▶ _EXCERPT_

========================================

In his seminal book The Innovator’s Dilemma: When New Technologies Cause Great Firms to Fail, Clayton Christensen introduced the concept of “disruptive innovation”, the impact of non-traditional business models (NTBMs) on traditional markets. At the heart of his argument, Christensen identified a trend whereby managers, adept at dealing with, sustaining or driving incremental technological change, failed when faced with disruptive innovations.
In recent years, energy markets around the world have been largely exempt from the disruptive waves that have overwhelmed many other industries. However, a raft of new innovations and increased market entry is generating a host of NTBMs in energy markets worldwide. The energy market has commenced its disruptive phase. In our recent Global Power & Utilities Survey, 97 per cent of executives interviewed stated that they expect a medium or high level of disruption in their home market by 2020.
A range of factors are driving the emergence of NTBMs in the energy market. These include:
New technologies. A number of companies are now offering a broad range of innovative energy products including solar, micro-CHP and energy storage. These products give customers greater autonomy from traditional energy suppliers and, combined with smart meters, allow for a range of bespoke tariff offerings.
Digital. Business customers can now take advantage of aggregated demand-side management services to lower their energy bills, while domestic consumers have a number of options available to them to control their hot water and heating remotely. New entrants are poised to take advantage of the data opportunities provided by the smart home
Localisation. Some companies are focusing on servicing embedded, community-owned micro-generation. A number of new suppliers are using established local brands to increase trust and engagement with a regional or local customer base.
Affordability. Many suppliers are focusing on combining operational excellence with low cost propositions, actively maintaining market leading positions on switching sites.

========================================

▶ _DATASET RECORDS_
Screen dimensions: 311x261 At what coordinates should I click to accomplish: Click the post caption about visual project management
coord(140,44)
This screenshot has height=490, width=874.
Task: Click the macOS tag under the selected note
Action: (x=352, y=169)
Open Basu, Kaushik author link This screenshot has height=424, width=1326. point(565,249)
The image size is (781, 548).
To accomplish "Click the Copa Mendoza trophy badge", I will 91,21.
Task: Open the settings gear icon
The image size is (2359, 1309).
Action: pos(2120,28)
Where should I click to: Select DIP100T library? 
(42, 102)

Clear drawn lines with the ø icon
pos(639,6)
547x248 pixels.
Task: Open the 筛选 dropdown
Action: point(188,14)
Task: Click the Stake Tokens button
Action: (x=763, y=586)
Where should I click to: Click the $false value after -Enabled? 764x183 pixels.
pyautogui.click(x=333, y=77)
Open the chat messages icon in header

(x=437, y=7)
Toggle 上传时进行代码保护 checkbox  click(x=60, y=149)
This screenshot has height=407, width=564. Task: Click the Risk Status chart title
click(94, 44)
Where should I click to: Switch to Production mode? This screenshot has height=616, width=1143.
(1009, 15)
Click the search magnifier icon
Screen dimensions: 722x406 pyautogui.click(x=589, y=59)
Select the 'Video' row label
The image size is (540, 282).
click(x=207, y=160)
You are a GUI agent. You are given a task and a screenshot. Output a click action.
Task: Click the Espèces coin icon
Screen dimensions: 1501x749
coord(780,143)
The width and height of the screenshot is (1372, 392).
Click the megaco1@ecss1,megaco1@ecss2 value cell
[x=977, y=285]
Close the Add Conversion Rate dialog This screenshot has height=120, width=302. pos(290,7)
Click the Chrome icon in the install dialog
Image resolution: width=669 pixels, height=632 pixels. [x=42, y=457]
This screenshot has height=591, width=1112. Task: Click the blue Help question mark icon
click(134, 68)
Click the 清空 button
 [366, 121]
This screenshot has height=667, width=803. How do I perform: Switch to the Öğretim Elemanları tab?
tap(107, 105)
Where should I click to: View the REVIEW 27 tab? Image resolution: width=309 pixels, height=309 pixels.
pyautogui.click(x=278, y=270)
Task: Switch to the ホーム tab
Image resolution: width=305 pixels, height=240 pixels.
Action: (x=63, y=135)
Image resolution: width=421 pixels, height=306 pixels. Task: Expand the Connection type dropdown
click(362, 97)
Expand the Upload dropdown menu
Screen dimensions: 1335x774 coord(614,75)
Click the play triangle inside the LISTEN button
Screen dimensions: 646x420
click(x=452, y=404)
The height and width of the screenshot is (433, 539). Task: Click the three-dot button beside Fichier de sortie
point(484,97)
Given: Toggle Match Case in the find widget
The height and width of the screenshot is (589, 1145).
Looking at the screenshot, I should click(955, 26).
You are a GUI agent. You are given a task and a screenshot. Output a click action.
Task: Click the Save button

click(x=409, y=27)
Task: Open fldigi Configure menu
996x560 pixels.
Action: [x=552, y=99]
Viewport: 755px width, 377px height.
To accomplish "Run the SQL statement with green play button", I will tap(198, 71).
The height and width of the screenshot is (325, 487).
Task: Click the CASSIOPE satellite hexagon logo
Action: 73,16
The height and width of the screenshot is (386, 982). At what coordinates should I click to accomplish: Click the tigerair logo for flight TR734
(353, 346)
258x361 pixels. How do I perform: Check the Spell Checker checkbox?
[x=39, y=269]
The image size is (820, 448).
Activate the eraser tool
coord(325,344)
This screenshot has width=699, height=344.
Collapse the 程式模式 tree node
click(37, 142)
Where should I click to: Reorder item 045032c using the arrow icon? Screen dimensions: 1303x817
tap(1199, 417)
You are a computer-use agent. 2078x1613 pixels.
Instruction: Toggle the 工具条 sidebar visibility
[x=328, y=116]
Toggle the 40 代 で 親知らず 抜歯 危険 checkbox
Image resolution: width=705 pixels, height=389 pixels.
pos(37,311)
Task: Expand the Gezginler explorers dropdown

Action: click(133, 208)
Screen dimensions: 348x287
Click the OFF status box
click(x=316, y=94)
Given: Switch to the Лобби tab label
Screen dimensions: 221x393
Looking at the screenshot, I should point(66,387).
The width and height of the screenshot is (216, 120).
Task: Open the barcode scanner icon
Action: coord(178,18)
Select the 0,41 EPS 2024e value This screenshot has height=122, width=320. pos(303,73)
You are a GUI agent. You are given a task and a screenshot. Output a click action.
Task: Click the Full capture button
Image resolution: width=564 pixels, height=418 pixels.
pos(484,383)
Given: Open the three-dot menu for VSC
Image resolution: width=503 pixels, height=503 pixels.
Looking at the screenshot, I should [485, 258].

========================================

▶ _PROBLEMS TO SOLVE_
1 – According to the excerpt on disruption in energy markets, what share of executives in the Global Power & Utilities Survey expected a medium or high level of disruption in their home market by 2020?
2 – Carry the excerpt on disruption in energy markets forward from its last sentence, the one on affordability.

▶ _TASK-BY-TASK OUTPUTS_
1 – 97 percent of the executives interviewed.

2 –
Nevertheless, NTBMs have the potential to bring significant benefits to the energy market. They could unlock value and provide greater system resilience through providing greater flexibility on both the demand and supply side. They could increase the public’s trust and engagement with the companies that serve them and they could further enhance competition through a greater focus on personalised products and services. Most importantly, NTBMs bring the possibility of generating new benefits, opportunities or market outcomes that we could barely imagine a few years ago.
So what can the energy market learn from the disruptive events of the past? First, many disruptive technologies started life on the fringes of the mainstream – the product too basic, or exposure insufficient, to be considered by an established customer base. As the disruptive firm increases its market share, it innovates to allow it to attract a greater proportion of the customer of more established firms. In response, incumbent firms abandon their lowest profit customers and focus on those generating a higher profit. This process continues, until the disruptive firm(s) have established themselves as the leading companies in the market.
This pattern can be seen today in the rise of the low cost independent suppliers. As they retain their position at the very top of the price comparison sites, independent suppliers have swiftly absorbed the lowest margin customers in the industry and continue to grow market share.
Second, the market rules and regulations must facilitate innovation. Unfortunately, in a recent consultation paper on the role and impact of NTBMs, Ofgem identified a broad range of regulatory challenges brought about by their rise. In particular, a majority of respondents highlighted that the regulatory framework was not flexible or agile enough to cope with the broader range of products and services that NTBMs offer.
In another recent position paper, Ofgem identified elements of the regulation framework and industry processes that act as barriers to NTBMs looking to operate in the market for flexibility. Furthermore, the Competition and Markets Authority in its provisional findings report identified features related to industry codes and governance that could be limiting innovation.
If the success and benefits of disruptive technologies and NTBMs are to be realised in energy markets, more needs to be done to prepare the market for the future.
Finally, incumbent firms today must prepare themselves for tomorrow’s competitors. While the direction of travel in the energy market is not known for certain, the rise of NTBMs give incumbent firms clear signals of the mainstream products and services of the future.
Here at PwC, we have identified three key capabilities that all energy supply firms should develop as they face what many believe to be the biggest shake-up since deregulation. These are: practices to better enable innovation; embracing digital and data throughout their organisations; and leading continually on cost efficiency and operational excellence.
The days of energy supply companies simply relying on their traditional heritage and expertise to compete are long gone. To be a winner and respond to the challenges of NTBMs, they must decide now how far they are willing and able to change.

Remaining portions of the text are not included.